Conference Coverage

Early endoscopic follow-up nets dysplasia in 9.5% of Barrett’s


AT DDW 2014

CHICAGO – Early endoscopic follow-up within 24 months detected dysplasia in nearly one in 10 patients with nondysplastic or low-grade Barrett’s esophagus in a retrospective study at the Mayo Clinic.

Initial endoscopy missed four cases of high-grade dysplasia or esophageal adenocarcinoma (1.9%) and 16 cases of low-grade dysplasia (7.6%) for an overall miss-rate of 9.5%.

Patients on proton pump inhibitors were less likely to have dysplasia missed than were those off PPIs (20% vs. 52.6%, P = .008).

Those with long- versus short-segment Barrett’s esophagus were more likely to have dysplasia overlooked (85% vs. 53.6%; P = .008; mean 6 mm vs. 4 mm; P = .006), Dr. Kavel Visrodia said at the annual Digestive Disease Week.

Dr. Kavel Visrodia

Current American College of Gastroenterology (ACG) guidelines recommend early repeat esophagogastroduodenoscopy (EGD) to exclude the presence of missed dysplasia in newly diagnosed nondysplastic Barrett’s esophagus (BE), while the ACG and American Society for Gastrointestinal Endoscopy call for repeat EGD within 6 months for those with low-grade dysplasia.

The yield for repeat EGD has not been established, and only one study exists in the literature, said Dr. Visrodia of the department of medicine, Mayo Clinic, Rochester, Minn.

That study (Dis. Esophagus 2012 Sept. 28. [doi:10.1111/j.1442-2050.2012.01431.x]) showed a miss-rate of 8.2% among 146 patients with newly diagnosed nondysplastic BE. Long-segment BE was the only significant predictor of dysplasia on follow-up (odds ratio, 9.18; P = .008).

The cohort was relatively small and had no long-term follow-up, and with an interval to follow-up of 36 months, "it’s possible that some of these were actually incident cases of dysplasia and not prevalent cases," he said.

To address these gaps, Dr. Visrodia and his colleagues identified 488 BE cases from 1977 to 2011 in the Rochester Epidemiology Project in Olmsted County, Minn.

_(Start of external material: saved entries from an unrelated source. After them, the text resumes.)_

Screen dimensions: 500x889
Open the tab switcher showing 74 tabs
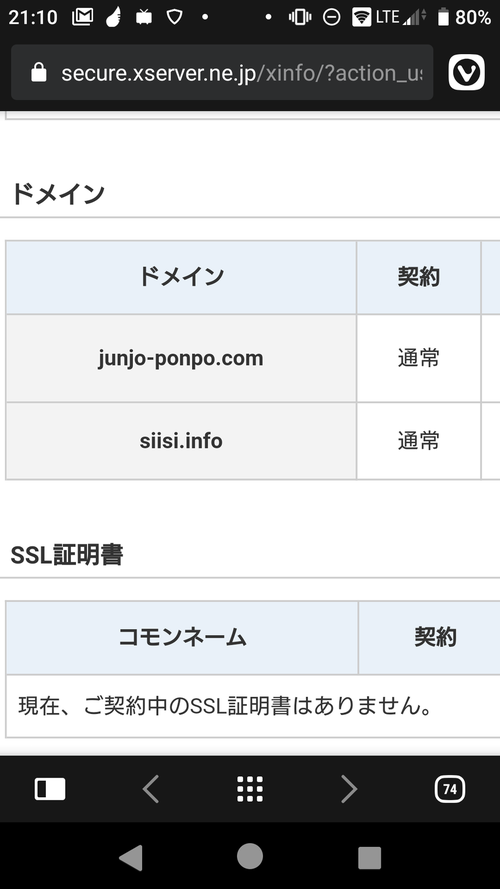point(450,789)
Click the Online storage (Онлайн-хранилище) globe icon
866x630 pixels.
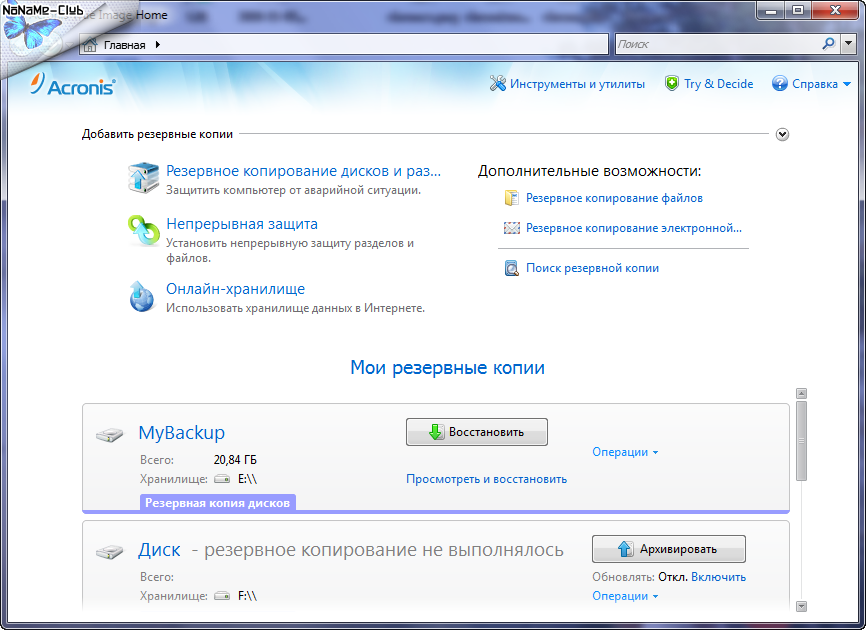pos(143,296)
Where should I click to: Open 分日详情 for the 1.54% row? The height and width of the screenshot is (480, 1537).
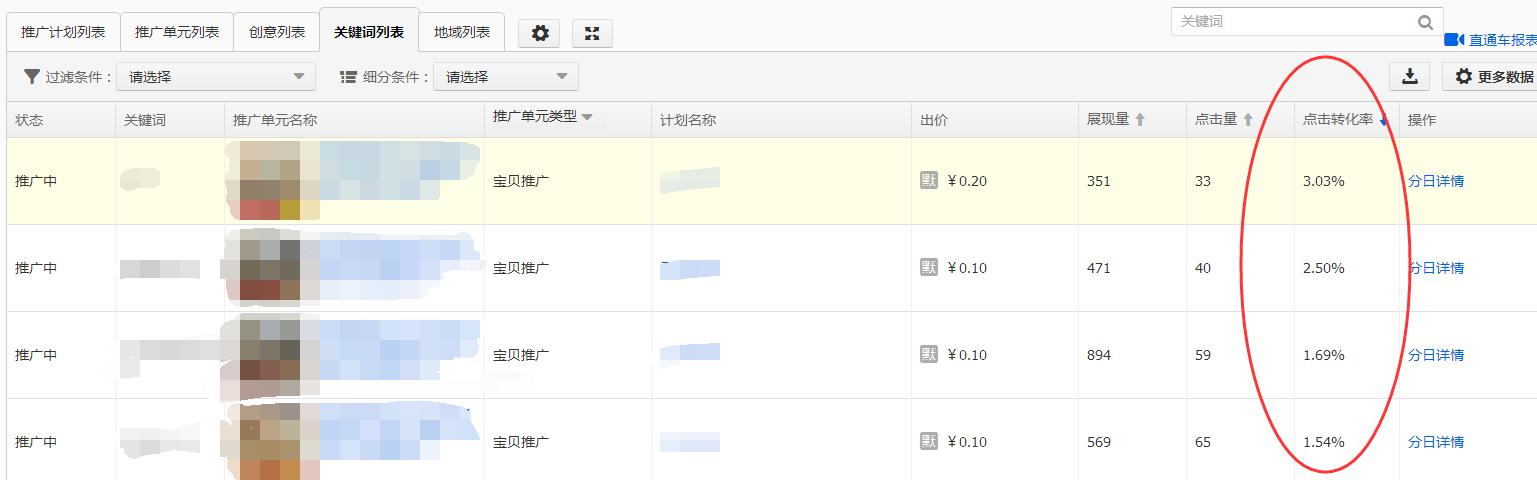pyautogui.click(x=1436, y=442)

A total of 278 patients were excluded because of high-grade dysplasia (HGD) or esophageal cancer on index endoscopy or repeat endoscopy after 24 months, leaving 181 patients with nondysplastic BE and 29 with low-grade dysplasia (LGD).

Repeat endoscopy within 24 months revealed 2 cases of HGD or cancer and 16 cases of LGD in the nondysplastic BE group, and 2 cases of HGD or cancer in the LGD group, Dr. Visrodia said.

Three of the four HGD/cancer cases were in patients with long-segment BE, defined as at least 3 cm of columnar mucosa.

Biopsies were insufficient in 63% of patients with missed dysplasia, compared with 55% in the group without missed dysplasia. Biopsies were considered adequate if the number of biopsies divided by the BE length was at least 2, indicating that samples were taken every 2 cm in accordance with guidelines. This risk factor is noteworthy, although the difference between groups was not statistically significant, possibly because of the small sample size, he said.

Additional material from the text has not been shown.